Eso ha llevado a que lugares como Maya Bay, el famoso arenal de la película La Playa, de Leonardo DiCaprio, haya acabado limitando el número de visitantes. En 2018, las autoridades decidieron incluso cerrar la bahía, tras provocar las barcas y visitantes la muerte de todos sus corales. En 2022, reabrió al turismo, tras una cierta recuperación ecológica de sus fondos marinos y, desde entonces, se limita la llegada de viajeros. La medida parece que ha sido efectiva.
Tailandia es quizá el ejemplo más claro de un país que no termina de saber qué hacer con su turismo, pieza fundamental de su economía. Antes del covid, el país recibía 40 millones de visitas, lo que suponía, se calcula, entre un 11% y un 20% de su PIB (hay estudios diversos). El Ejecutivo acaba de legalizar el uso de la marihuana y se plantea levantar el veto sobre la prohibición del juego. Tailandia sabe que los casinos son importantes, especialmente para el clave turismo chino, y parece dispuesta a no perder ese importante trozo de tarta que en la actualidad se comen países como la limítrofe Camboya.
El problema es la imagen y la incomodidad que muchos locales tienen ante un turismo poco rentable, invasivo y muy alejado del decoro de sus costumbres. Prostitución masiva encubierta, juergas low cost y habitaciones de hotel a 30 euros, junto a algunos hoteles, restaurantes, tiendas y residencias de primer nivel mundial, forman parte del paisaje de Bangkok. Y algunos tailandeses están hartos de la primera imagen y quieren potenciar la segunda.
Eso pasa, por ejemplo, con Pattaya, la urbe cercana a Bangkok señalada mundialmente por ser una especie de ciudad del pecado y los excesos. El pasado mes de julio, cientos de vecinos y comerciantes salieron a protestar contra la imagen que se da de su localidad. Hartos de que Pattaya sea solo reconocida por lo que sucede en Walking Street, una zona peatonal donde se suceden los prostíbulos, shows eróticos y discotecas, decidieron ponerse tras varias pancartas y decir: "Queremos que los medios muestren el lado bueno de Pattaya de una manera más creativa. Cada ciudad tiene un lado oscuro, no solo Pattaya. Esta es una ciudad de oportunidades", decía Bunanan Pattanasin, director de la Asociación de Negocios y Turismo de Pattaya, en el Bangkok Post.

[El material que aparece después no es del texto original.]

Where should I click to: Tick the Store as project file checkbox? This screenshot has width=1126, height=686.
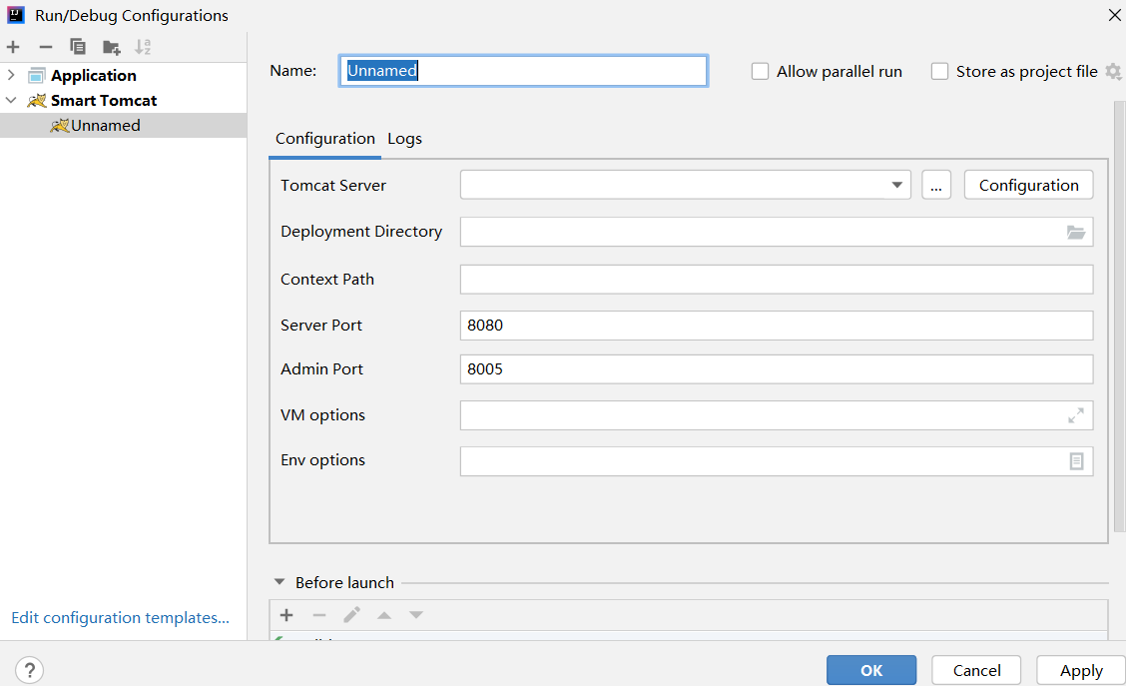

Ese es el debate del futuro. Para Barcelona, Bali, Halong Bay, Bangkok, Pattaya… En la ciudad condal salieron cientos de manifestantes a protestar contra un turismo masivo que sienten que les ha robado la ciudad y que, por otro lado, es el sustento de decenas de miles de personas. Lo mismo empieza a suceder en todas partes. Hay muchos espacios en el globo que no tienen más industria que sus playas, templos y bares. La gente allí quiere comer y quiere vivir con cierta tranquilidad a la vez. ¿Es posible? ¿Cuántos taxistas, camareros, guías o vendedores de souvenirs irían a manifestarse si se limita la llegada de turistas?
Bali dice que no quiere convertirse en Barcelona. Así lo ha expresado el ministro de turismo indonesio, Sandiaga Uno, que puso a la icónica ciudad condal como ejemplo de lo que ellos no quieren convertirse. "Cosas como las protestas de Barcelona no deberían ocurrir en Bali, porque si la gente se siente incómoda con la presencia de turistas, surgen malos excesos", manifestó el mandatario.